Hal tersebut berlanjut sampai SMP. Sekitar kelas 3
SMP, saya baru rajin cuci muka pakai facewash sehari sekali. Produknya masih
sekitaran B*ore dan P*nds itu, tapi saya sudah mulai mengerti varian mana yang
saya butuhkan: antara untuk kulit berjerawat atau kulit berminyak. Iya, saya
jadi rajin pakai facewash gara-gara saya rutin jerawatan tiap PMS. Di masa SMP
ini saya juga mulai kenal yang namanya oil paper, barang yang sering diminta
kalau ada yang ketahuan lagi pakai (lol).
![]() |
Seriusan, ini produk bikin saya nggak nggak jerawatan lagi. Must try! |
Ya namanya masih bocah, di mata saya so-called makeup
yang teman-teman saya pakai terlalu berlebihan dan… aneh. Saya rasa, tiap orang
pasti pernah mengalami masa di mana dirinya sendiri atau teman-temannya pakai
bedak dempul yang keputihan dan malah kelihatan abu-abu. Dan, ya, itulah yang
dipakai teman-teman saya. Makanya gara-gara itu, saya selalu skeptis duluan
dengan yang namanya makeup karena merasa takut kalau saya yang pakai pasti
bakalan terlihat semengerikan teman-teman saya juga. (Untuk teman-teman saya
yang baca ini: maaf).
Saya terus berpikiran demikian sampai masa kuliah
menyerang. Saya lihat kating-kating saya cantik dan saya tahu itu karena
makeup. Tapi saya sendiri nggak segera meyentuh makeup sampai saya di semester
2 (atau 3?). Pokoknya, itu gara-gara mata kuliah Pengembangan Kepribadian yang
dosennya minta supaya mahasiswanya dandan. Entah beliau bercanda atau nggak,
yang jelas saya iyakan saja apa kata beliau meski itu cuma pakai lipstick.

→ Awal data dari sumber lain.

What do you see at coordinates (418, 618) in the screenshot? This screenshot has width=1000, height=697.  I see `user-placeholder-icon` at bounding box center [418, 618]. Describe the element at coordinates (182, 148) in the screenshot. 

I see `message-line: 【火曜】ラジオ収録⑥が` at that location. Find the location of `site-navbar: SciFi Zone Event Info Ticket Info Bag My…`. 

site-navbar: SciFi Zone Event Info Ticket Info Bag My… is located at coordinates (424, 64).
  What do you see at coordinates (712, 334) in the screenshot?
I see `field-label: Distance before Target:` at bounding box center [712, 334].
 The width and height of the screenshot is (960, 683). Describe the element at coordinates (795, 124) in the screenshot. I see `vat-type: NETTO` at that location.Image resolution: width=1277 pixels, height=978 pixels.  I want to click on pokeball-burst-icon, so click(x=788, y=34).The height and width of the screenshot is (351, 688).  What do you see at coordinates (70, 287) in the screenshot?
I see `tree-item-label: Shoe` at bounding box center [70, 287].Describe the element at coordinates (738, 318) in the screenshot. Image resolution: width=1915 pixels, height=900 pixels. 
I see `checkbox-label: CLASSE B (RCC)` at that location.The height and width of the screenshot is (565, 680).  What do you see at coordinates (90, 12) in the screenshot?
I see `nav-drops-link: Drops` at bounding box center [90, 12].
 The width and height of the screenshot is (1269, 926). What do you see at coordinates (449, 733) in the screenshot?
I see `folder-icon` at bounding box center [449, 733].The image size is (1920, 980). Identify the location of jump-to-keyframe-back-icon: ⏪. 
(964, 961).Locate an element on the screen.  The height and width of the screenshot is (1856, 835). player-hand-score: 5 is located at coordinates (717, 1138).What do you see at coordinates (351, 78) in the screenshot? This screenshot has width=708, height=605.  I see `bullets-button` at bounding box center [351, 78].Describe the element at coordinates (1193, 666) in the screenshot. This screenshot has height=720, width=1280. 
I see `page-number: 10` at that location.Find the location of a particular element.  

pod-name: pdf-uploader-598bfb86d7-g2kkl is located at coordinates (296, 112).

Dari situ, akhirnya saya mulai pakai makeup complexion
berupa BB cream yang warnanya off banget di wajah saya. Yah, waktu itu saya
belum ngerti yang namanya skin undertone (lololol). Mana habis pakai BB cream saya timpa lagi
pakai bedak, malah kelihatan cakey. Pokoknya complexion saya nggak banget deh.
![]() |
Akhir-akhir produk lokal makin berkembang. Jadi saya pun memutuskan untuk cobain ini. |
Di saat yang bersamaan, saya juga mulai pakai skincare yang lumayan lengkap: mulai dari toner, essence, sampai serum. Rezeki anak soleh; semua itu saya dapat hasil giveaway dari Garn*er. Terus nggak lama kemudian, dapat makeup complexion dari L*kme (yang syukurnya warananya pas di kulit saya).
Dan, dimulailah perjalanan saya dalam hal skincare dan
makeup. Awal-awalnya rajin pakai, tapi makin ke belakang saya makin ngeh kalau
yang penting itu pakai produk yang dibutuhkan saja. Less is more gitu lah.
Walau yah… kadang-kadang kalap beli juga kalau ada diskonan.
Apa pun itu, perjalanan saya belum selesai. Saya masih
cari cara gimana biar makeup saya nggak nempel di masker (maklum, nulis ini pas
lagi pandemi). Saya juga masih cari cara biar wajah saya semulus pantat bayi
(padahal nggak jerawatan rutin saja harusnya saya beryukur).